> [SHORT PROBLEM A] Could you shorten the paragraph of the Lazarus reflection that begins "I think we are often like Martha" into a brief list of its main points?
> [SHORT PROBLEM B] How would you put this sentence from the Lazarus reflection into Spanish: "It’s a powerful story, and we should always read it with awe at the love and power of God."
> [SHORT PROBLEM C] Can you resume the reflection on Lazarus and carry it on from the point where it stops?

> [EXTRACT PROVIDED]
=======
Jesus said to her, “Your brother will rise.”
Martha said to him, “I know he will rise, in the resurrection on the last day.”
Jesus told her, “I am the resurrection and the life; whoever believes in me, even if he dies, will live, and everyone who lives and believes in me will never die. Do you believe this?”
“She said to him, “Yes, Lord. I have come to believe that you are the Christ, the Son of God, the one who is coming into the world.”

I love the story of Lazarus. I love the power of God displayed in its might, I love the faith of Martha. I love that Lazarus comes out of the tomb still wrapped in the clothes of the dead, and it is the community who unties him. It’s a powerful story, and we should always read it with awe at the love and power of God.

It’s tempting to take for granted that Jesus literally raised Lazarus from the dead. It’s tempting to focus on the metaphor of Jesus raising the sinner to new life; that we are all Lazarus being called from the tomb, still wrapped in the decaying stench of sin. And while that is true, it’s important to focus on what Jesus did, that He said He would bring Lazarus back to life and did so. “I have promised, and I will do it, says the Lord.”

I think we are often like Martha in this story. We believe in God, but we believe safely. She tells Jesus that if He had been there, He could have healed Lazarus and prevented his death. But she is faithful, and accepts that what has happened, happened. When Jesus tells her that Lazarus will rise, she agrees with the safe Sunday school answer. But Jesus says no, that He is the resurrection and the life, and even now Lazarus could rise from the dead because of His power. So this is the choice before Martha: to believe in Jesus, but safely, never asking too much so as not to be disappointed; or to say “Yes, Lord. I have come to believe that you are the Christ, the Son of God, the one who is coming into the world.”
=======
> [INFORMATION SUPPLIED]
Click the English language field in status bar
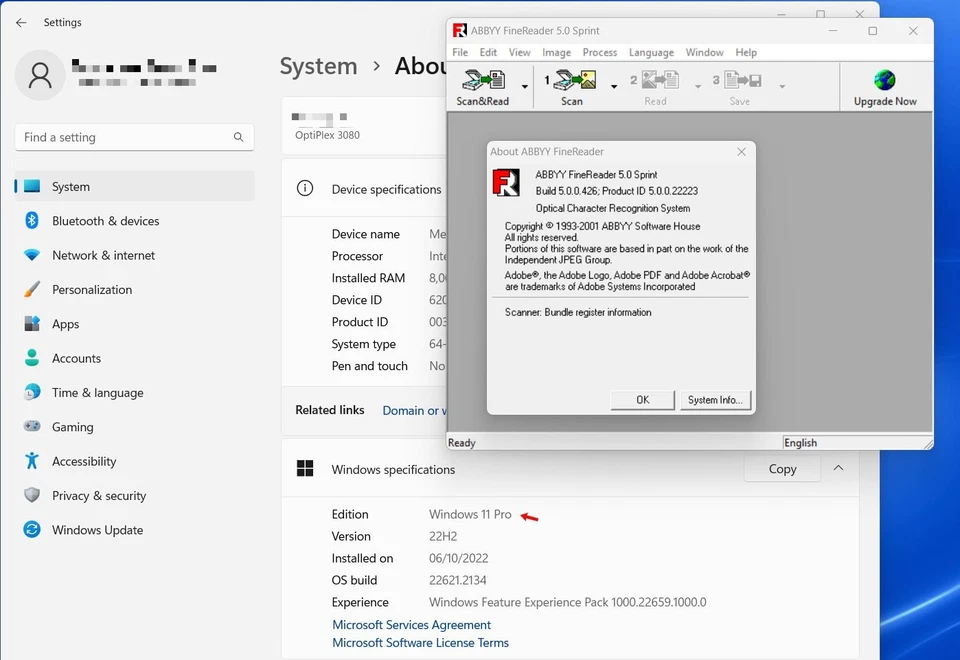Viewport: 960px width, 660px height. pos(856,442)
=======
> [EXPECTED ANSWER A]
- We are often like Martha: we believe in God, but we believe safely.
- Martha tells Jesus that if He had been there, He could have healed Lazarus and prevented his death, yet she faithfully accepts what has happened.
- When Jesus says Lazarus will rise, she gives the safe Sunday school answer.
- Jesus answers that He is the resurrection and the life, and that Lazarus could rise from the dead even now by His power.
- Martha must choose between believing safely, never asking too much so she won't be disappointed, and saying, "Yes, Lord. I have come to believe that you are the Christ, the Son of God, the one who is coming into the world."

> [EXPECTED ANSWER B] Es una historia poderosa, y siempre deberíamos leerla con asombro ante el amor y el poder de Dios.

> [EXPECTED ANSWER C]
It’s such a powerful statement. Jesus is not just claiming to her that He is a good teacher, or a miraculous healer, but claiming all His majesty in front of her. It is a difficult thing to accept. We want just enough God in our lives, just enough God to help us do well in school, or comfort us when we are grieving, or help us find our lost keys. But God is so much bigger than that, and loves us so hard it’s terrifying. Martha, like us, has to look Jesus in the eyes and say “Yes, I believe.”

The very last lines of the Gospel read: “Now many of the Jews who had come to Mary and seen what he had done began to believe in him.” The key word is many. Not all. Not all who saw Jesus raise a person from the dead began to believe in Him. It is a fearful thing to understand the living God is here, and it takes courage to believe in Him. This week, as we prepare for Holy Week and Easter, let’s pray for God to increase our faith. Let’s pray that we will fully trust God not just with little things but with everything. Let’s risk our faith and open ourselves for disappointment. God is big, and powerful, and mighty to save; let us pray to THAT God, and put no limits of what He can do.

“Yes Lord. I have come to believe that you are the Christ, the Son of God, the one who is coming into the world.”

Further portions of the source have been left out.